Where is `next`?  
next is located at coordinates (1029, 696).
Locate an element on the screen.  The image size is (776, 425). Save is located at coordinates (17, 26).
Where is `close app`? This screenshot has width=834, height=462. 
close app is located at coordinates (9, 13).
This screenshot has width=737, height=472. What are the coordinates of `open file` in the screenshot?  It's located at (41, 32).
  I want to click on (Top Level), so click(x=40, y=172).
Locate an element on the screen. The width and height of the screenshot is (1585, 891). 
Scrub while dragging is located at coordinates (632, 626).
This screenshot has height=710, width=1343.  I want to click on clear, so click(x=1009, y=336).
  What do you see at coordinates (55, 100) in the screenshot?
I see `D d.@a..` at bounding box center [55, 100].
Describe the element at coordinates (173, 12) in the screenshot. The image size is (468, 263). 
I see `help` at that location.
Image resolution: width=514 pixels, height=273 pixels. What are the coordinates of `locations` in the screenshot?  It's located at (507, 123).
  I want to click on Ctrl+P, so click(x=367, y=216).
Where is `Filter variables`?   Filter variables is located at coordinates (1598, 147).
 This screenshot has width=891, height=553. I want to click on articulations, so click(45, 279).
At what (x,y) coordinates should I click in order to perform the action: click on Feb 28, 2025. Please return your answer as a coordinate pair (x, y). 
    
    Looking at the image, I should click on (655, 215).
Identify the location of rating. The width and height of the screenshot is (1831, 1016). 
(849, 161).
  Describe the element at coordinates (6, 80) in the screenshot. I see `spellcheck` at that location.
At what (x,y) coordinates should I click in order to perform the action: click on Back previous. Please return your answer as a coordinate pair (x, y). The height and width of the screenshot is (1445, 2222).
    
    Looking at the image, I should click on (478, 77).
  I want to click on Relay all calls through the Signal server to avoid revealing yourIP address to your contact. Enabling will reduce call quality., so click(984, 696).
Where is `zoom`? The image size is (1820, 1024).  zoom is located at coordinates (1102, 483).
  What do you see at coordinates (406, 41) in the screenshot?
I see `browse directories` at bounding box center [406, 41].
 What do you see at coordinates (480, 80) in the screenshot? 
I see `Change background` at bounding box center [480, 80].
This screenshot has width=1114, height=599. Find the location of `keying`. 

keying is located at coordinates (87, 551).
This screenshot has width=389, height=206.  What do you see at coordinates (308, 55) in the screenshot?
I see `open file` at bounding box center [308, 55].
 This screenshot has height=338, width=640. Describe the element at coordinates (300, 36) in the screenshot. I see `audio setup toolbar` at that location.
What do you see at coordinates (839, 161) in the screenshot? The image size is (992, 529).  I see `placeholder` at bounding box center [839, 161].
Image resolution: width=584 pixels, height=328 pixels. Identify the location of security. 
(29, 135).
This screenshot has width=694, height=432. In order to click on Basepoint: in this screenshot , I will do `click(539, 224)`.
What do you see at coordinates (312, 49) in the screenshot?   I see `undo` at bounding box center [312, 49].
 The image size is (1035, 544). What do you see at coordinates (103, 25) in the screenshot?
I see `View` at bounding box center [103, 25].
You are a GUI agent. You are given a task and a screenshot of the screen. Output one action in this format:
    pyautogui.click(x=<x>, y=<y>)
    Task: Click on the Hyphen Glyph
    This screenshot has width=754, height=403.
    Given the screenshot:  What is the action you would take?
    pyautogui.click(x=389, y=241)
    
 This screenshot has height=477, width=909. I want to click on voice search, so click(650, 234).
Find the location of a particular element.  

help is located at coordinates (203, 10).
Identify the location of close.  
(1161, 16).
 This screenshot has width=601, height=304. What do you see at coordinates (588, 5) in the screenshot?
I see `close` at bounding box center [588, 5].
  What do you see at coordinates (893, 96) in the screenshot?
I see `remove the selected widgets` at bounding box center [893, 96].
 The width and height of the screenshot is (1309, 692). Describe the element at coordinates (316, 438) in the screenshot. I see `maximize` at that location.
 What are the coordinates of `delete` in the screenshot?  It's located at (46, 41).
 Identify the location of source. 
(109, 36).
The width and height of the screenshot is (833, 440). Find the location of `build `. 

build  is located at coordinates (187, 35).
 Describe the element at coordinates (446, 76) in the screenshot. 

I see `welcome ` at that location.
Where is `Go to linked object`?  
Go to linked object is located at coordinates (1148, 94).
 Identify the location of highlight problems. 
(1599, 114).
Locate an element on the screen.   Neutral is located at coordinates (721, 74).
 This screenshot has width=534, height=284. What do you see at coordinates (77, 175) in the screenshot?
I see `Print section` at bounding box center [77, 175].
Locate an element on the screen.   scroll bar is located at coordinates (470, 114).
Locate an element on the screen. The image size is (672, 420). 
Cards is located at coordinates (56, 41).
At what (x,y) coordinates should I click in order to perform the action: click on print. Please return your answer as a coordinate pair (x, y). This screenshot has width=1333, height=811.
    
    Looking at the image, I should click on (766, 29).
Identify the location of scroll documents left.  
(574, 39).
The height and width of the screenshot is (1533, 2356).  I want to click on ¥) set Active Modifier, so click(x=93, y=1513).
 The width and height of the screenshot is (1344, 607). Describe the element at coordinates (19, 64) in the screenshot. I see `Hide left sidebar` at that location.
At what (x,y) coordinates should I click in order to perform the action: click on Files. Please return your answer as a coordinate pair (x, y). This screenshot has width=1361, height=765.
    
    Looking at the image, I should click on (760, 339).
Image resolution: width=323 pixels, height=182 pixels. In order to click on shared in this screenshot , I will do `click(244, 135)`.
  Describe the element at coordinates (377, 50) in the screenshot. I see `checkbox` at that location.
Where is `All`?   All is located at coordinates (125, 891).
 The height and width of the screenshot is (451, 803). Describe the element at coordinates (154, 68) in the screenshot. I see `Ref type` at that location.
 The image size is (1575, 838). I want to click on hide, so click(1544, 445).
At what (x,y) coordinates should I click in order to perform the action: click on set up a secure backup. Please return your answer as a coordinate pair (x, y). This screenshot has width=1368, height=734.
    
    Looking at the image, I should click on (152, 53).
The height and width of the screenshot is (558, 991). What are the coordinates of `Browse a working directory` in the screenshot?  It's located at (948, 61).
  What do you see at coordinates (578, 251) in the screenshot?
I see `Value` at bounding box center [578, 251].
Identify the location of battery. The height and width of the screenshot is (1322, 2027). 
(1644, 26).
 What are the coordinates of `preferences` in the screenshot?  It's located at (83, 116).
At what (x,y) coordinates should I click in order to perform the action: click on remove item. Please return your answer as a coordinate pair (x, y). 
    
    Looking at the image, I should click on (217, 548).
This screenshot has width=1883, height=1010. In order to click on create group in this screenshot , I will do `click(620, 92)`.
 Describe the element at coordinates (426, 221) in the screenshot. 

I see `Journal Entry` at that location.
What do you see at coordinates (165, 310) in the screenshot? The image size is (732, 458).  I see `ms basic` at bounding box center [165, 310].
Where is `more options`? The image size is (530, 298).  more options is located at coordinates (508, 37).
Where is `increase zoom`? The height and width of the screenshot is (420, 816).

- [WRITTEN EXERCISE] Can you rewrite the part of the material that opens with the line containing "This screenshot has height=710, width=1343." and closes with the line containing "keying is located at coordinates (87, 551).", both lines included, as a Markdown table with the columns Number and Line, leaving out blank lines?

- [SOLUTION TO THIS TASK]
| Number | Line |
|---|---|
| 1 | This screenshot has height=710, width=1343.  I want to click on clear, so click(x=1009, y=336). |
| 2 |   What do you see at coordinates (55, 100) in the screenshot? |
| 3 | I see `D d.@a..` at bounding box center [55, 100]. |
| 4 | Describe the element at coordinates (173, 12) in the screenshot. The image size is (468, 263).  |
| 5 | I see `help` at that location. |
| 6 | Image resolution: width=514 pixels, height=273 pixels. What are the coordinates of `locations` in the screenshot?  It's located at (507, 123). |
| 7 |   I want to click on Ctrl+P, so click(x=367, y=216). |
| 8 | Where is `Filter variables`?   Filter variables is located at coordinates (1598, 147). |
| 9 |  This screenshot has width=891, height=553. I want to click on articulations, so click(45, 279). |
| 10 | At what (x,y) coordinates should I click in order to perform the action: click on Feb 28, 2025. Please return your answer as a coordinate pair (x, y).  |
| 11 |     Looking at the image, I should click on (655, 215). |
| 12 | Identify the location of rating. The width and height of the screenshot is (1831, 1016).  |
| 13 | (849, 161). |
| 14 |   Describe the element at coordinates (6, 80) in the screenshot. I see `spellcheck` at that location. |
| 15 | At what (x,y) coordinates should I click in order to perform the action: click on Back previous. Please return your answer as a coordinate pair (x, y). The height and width of the screenshot is (1445, 2222). |
| 16 |     Looking at the image, I should click on (478, 77). |
| 17 |   I want to click on Relay all calls through the Signal server to avoid revealing yourIP address to your contact. Enabling will reduce call quality., so click(984, 696). |
| 18 | Where is `zoom`? The image size is (1820, 1024).  zoom is located at coordinates (1102, 483). |
| 19 |   What do you see at coordinates (406, 41) in the screenshot? |
| 20 | I see `browse directories` at bounding box center [406, 41]. |
| 21 |  What do you see at coordinates (480, 80) in the screenshot?  |
| 22 | I see `Change background` at bounding box center [480, 80]. |
| 23 | This screenshot has width=1114, height=599. Find the location of `keying`.  |
| 24 | keying is located at coordinates (87, 551). |